#### Work item
Look below for the line that contains "Collapse the Public", then copy it and each following line exactly, through and including the line that contains "Open the calendar".

[Saved data entries]
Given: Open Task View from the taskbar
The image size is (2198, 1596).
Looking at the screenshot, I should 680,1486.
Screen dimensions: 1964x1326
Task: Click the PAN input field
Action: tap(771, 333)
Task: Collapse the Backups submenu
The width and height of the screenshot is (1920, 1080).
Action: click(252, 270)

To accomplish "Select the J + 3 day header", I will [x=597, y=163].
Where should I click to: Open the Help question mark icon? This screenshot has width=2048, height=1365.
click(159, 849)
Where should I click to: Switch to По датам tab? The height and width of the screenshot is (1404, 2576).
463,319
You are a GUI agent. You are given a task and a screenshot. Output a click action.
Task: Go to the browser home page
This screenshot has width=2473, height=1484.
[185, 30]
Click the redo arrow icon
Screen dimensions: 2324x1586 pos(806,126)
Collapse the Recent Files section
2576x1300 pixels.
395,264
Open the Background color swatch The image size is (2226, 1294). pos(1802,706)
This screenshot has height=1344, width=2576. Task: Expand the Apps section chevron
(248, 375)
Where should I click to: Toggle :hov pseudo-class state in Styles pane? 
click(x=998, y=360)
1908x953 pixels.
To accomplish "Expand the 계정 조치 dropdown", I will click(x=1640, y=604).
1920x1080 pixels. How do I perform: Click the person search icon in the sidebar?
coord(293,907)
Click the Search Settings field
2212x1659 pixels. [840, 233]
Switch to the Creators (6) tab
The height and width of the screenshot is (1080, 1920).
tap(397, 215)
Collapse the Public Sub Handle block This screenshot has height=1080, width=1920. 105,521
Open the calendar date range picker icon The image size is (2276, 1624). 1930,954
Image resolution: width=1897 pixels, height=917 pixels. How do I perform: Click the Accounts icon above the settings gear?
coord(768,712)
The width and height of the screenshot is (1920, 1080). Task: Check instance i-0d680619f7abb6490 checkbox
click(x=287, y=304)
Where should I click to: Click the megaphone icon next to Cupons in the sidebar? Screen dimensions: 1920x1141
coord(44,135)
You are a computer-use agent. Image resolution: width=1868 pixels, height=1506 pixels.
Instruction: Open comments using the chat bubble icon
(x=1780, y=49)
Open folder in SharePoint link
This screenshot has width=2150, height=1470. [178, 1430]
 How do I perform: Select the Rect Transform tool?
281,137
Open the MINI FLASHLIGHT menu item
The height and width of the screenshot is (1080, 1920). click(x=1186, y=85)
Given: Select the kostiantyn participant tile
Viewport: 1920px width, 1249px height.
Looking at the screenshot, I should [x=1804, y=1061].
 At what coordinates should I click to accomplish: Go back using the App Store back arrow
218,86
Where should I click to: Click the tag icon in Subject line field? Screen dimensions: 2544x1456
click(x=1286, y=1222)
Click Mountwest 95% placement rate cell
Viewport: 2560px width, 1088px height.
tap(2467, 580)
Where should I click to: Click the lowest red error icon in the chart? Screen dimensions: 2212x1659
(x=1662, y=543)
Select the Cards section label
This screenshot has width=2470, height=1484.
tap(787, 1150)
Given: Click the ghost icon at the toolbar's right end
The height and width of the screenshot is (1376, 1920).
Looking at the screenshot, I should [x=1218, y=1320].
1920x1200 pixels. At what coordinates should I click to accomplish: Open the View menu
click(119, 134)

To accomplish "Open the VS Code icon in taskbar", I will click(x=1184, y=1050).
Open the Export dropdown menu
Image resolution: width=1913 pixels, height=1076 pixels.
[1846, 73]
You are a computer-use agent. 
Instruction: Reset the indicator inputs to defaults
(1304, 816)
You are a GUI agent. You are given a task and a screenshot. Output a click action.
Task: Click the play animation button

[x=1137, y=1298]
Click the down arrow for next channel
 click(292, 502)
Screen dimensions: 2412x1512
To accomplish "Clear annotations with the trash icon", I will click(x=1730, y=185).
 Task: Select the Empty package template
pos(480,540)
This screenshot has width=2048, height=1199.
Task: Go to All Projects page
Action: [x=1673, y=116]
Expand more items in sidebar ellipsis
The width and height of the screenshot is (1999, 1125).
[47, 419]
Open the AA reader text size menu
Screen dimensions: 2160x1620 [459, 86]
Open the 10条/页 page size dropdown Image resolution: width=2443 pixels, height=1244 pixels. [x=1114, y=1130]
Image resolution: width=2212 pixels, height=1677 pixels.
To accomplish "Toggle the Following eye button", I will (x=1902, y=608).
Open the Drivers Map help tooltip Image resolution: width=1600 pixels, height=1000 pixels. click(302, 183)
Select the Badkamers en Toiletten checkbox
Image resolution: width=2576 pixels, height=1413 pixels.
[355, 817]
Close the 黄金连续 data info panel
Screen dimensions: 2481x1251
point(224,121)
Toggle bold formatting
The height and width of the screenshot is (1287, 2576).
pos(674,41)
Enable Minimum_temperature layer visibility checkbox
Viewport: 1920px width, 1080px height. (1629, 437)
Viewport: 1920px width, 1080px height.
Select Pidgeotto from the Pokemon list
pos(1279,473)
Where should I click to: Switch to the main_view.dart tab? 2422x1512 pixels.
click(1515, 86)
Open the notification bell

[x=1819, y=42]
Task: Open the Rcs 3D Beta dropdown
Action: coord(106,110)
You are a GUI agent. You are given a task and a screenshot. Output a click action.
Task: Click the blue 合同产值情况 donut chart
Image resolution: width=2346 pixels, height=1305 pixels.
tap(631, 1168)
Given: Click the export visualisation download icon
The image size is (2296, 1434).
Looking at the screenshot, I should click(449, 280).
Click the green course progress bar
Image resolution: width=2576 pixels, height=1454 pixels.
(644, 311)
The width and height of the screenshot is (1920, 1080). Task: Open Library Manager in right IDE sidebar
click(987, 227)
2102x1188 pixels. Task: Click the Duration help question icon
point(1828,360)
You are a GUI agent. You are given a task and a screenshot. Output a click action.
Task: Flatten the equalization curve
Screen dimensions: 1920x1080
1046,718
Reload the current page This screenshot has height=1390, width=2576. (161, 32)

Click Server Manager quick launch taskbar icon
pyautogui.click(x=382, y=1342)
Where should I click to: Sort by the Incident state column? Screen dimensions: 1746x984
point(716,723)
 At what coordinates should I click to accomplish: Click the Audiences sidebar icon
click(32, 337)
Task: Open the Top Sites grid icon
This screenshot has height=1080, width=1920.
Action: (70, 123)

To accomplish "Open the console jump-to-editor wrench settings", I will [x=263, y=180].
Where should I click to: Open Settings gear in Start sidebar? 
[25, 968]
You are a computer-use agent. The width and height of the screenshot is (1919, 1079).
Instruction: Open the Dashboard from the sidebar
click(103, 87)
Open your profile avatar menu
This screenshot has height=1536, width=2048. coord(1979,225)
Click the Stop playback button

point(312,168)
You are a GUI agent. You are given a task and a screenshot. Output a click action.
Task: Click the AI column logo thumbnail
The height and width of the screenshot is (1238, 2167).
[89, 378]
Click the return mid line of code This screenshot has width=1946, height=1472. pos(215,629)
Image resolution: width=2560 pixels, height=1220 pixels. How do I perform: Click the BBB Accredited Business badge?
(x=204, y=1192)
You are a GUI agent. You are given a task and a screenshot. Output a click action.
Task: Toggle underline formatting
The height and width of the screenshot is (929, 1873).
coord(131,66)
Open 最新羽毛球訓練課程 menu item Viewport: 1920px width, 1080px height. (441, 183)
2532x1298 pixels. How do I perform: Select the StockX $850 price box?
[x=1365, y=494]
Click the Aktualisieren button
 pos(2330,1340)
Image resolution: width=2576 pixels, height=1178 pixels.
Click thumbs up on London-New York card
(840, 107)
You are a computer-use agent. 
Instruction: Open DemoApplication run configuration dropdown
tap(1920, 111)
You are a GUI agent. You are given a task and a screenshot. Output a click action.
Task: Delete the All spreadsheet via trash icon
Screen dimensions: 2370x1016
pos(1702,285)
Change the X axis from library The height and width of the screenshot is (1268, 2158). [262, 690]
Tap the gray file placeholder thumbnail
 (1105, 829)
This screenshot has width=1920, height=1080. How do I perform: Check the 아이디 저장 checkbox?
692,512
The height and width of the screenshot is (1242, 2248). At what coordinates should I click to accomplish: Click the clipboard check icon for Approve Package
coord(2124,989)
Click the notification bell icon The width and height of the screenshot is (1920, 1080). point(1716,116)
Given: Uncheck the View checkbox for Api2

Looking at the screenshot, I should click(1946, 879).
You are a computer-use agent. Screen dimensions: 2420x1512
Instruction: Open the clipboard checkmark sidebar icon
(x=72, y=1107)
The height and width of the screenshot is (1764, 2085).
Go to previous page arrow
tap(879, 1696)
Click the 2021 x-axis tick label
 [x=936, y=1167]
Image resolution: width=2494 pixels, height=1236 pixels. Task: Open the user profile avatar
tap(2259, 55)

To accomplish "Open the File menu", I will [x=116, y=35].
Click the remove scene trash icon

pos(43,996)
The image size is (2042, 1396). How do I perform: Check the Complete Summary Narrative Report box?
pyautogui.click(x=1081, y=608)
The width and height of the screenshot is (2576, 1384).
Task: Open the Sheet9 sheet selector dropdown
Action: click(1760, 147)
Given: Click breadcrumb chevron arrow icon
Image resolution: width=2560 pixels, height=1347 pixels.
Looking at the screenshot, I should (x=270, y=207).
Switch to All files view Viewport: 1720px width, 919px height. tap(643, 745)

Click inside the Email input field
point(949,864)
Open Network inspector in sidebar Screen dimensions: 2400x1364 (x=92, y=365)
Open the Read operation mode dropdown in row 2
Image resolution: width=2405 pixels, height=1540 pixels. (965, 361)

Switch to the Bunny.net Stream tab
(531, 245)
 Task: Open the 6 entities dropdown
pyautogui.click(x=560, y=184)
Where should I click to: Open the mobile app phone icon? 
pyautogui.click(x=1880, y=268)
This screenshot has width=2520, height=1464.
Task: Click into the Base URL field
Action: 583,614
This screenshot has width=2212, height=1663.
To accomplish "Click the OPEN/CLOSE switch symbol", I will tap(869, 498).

#### Completed task
Collapse the Public Sub Handle block This screenshot has height=1080, width=1920. 105,521
Open the calendar date range picker icon The image size is (2276, 1624). 1930,954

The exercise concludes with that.